Spinal muscular atrophy is a genetic condition that begins before birth and leads to worsening muscle weakness. There are four types of the disorder, each with different levels of severity. However, children with the most common and severe form typically do not live past the age of two.

While there is no cure that completely eliminates the disease, symptoms can be managed and complications can be prevented. The child’s mother was given risdiplam, the first oral medication approved by the Food and Drug Administration to treat a progressive neurodegenerative disorder. This medication is produced by the Swiss biotechnology company Roche.

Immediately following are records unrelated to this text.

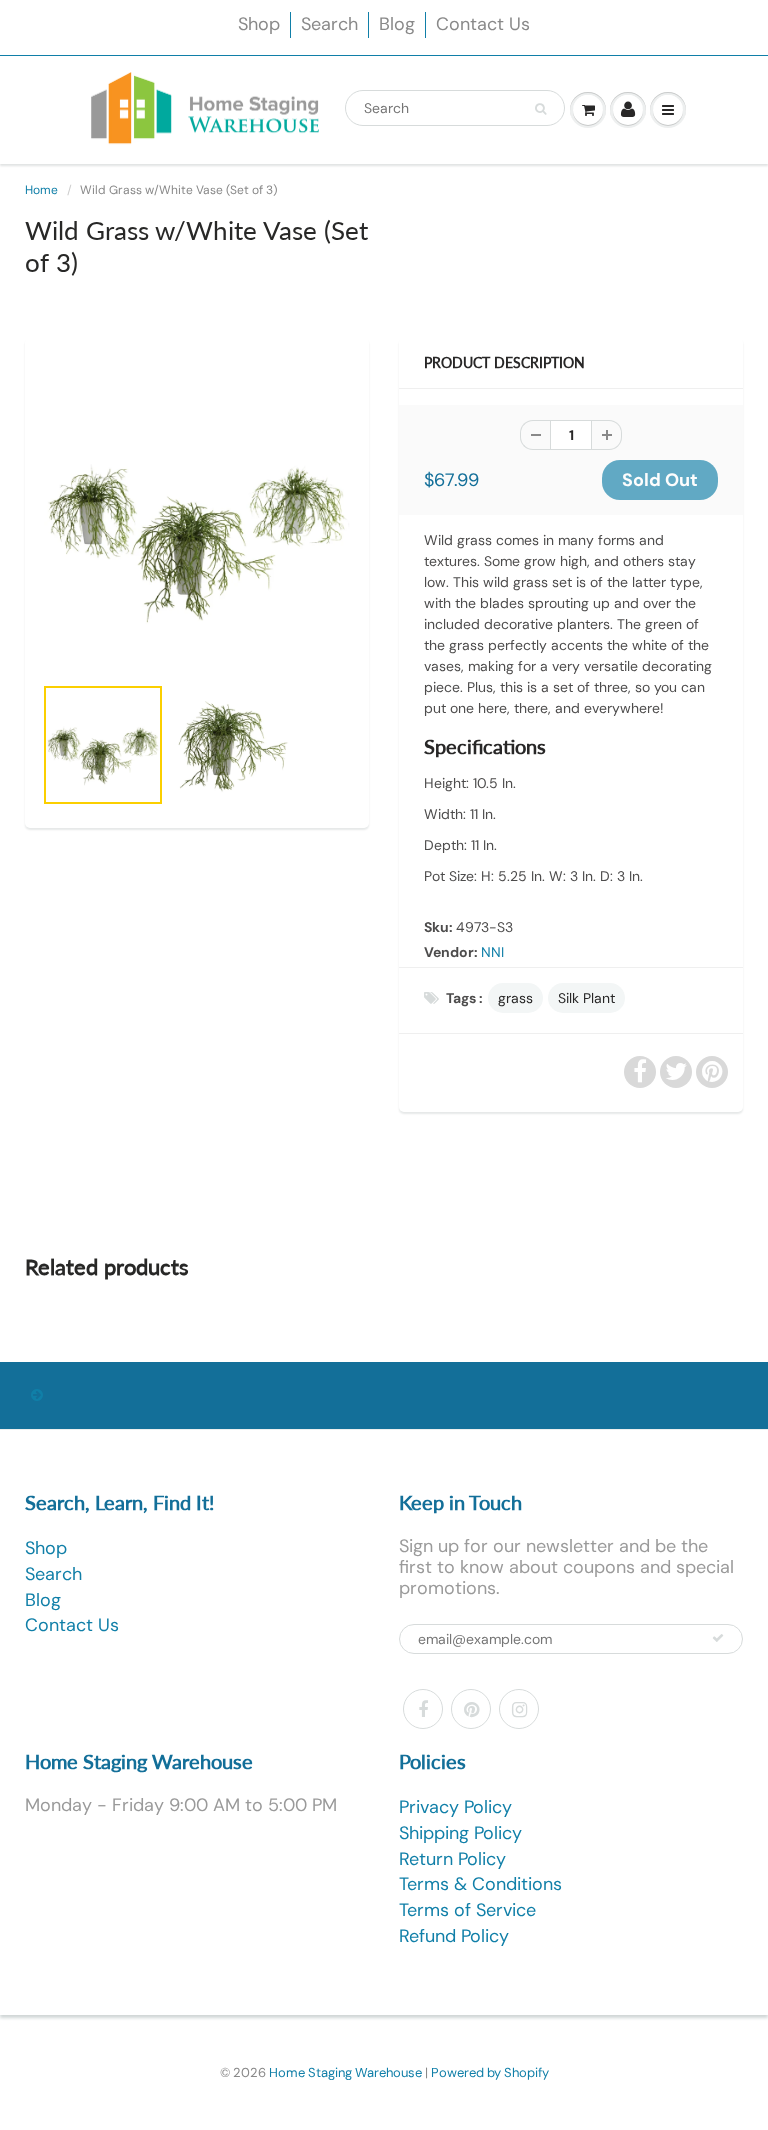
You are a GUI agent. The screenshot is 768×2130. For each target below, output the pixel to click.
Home (41, 190)
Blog (397, 24)
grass (515, 998)
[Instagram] (519, 1709)
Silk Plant (586, 998)
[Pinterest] (471, 1709)
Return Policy (452, 1859)
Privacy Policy (455, 1807)
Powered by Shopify (490, 2072)
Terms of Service (467, 1910)
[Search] (540, 109)
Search (329, 24)
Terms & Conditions (480, 1884)
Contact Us (483, 24)
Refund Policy (454, 1936)
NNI (492, 952)
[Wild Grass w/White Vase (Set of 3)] (197, 515)
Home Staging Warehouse (345, 2072)
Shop (259, 24)
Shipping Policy (460, 1833)
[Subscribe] (718, 1638)
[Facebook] (423, 1709)
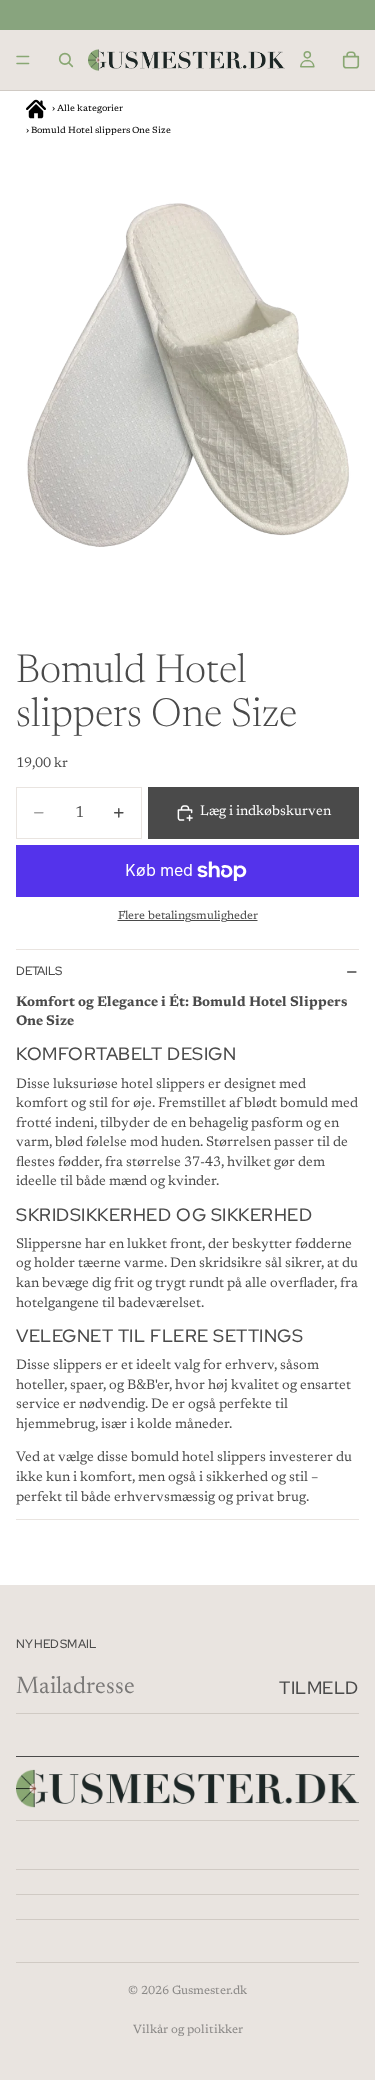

FIRST IN UTERO TREATMENT ADMINISTERED St. Jude Children’s Research Hospital researchers pioneered the first in utero treatment. Until now, treatments have been done after birth. Dr. Richard Finkel, Director of the St. Jude Center for Experimental Neurotherapeutics, said, “Our primary goals are feasibility and safety, so we are very pleased to see the parent and child are doing well.”

CARRIER GENE IN THE FAMILY The parents of the patient had a previous child born with Type 1 SMA, and it was known that they carried the genetic variant. Tests confirmed that their child was likely to be born with Type 1 SMA. The idea of administering the medication in utero came from the parents, and doctors gave the mother the medication in the last 6 weeks of her pregnancy. Various abnormalities that were thought to have occurred before exposure to the medication were diagnosed in the baby after birth. The baby started receiving the medication at one week old and is likely to continue taking it for the rest of her life. Approximately one in every 6,000 babies is born with SMA.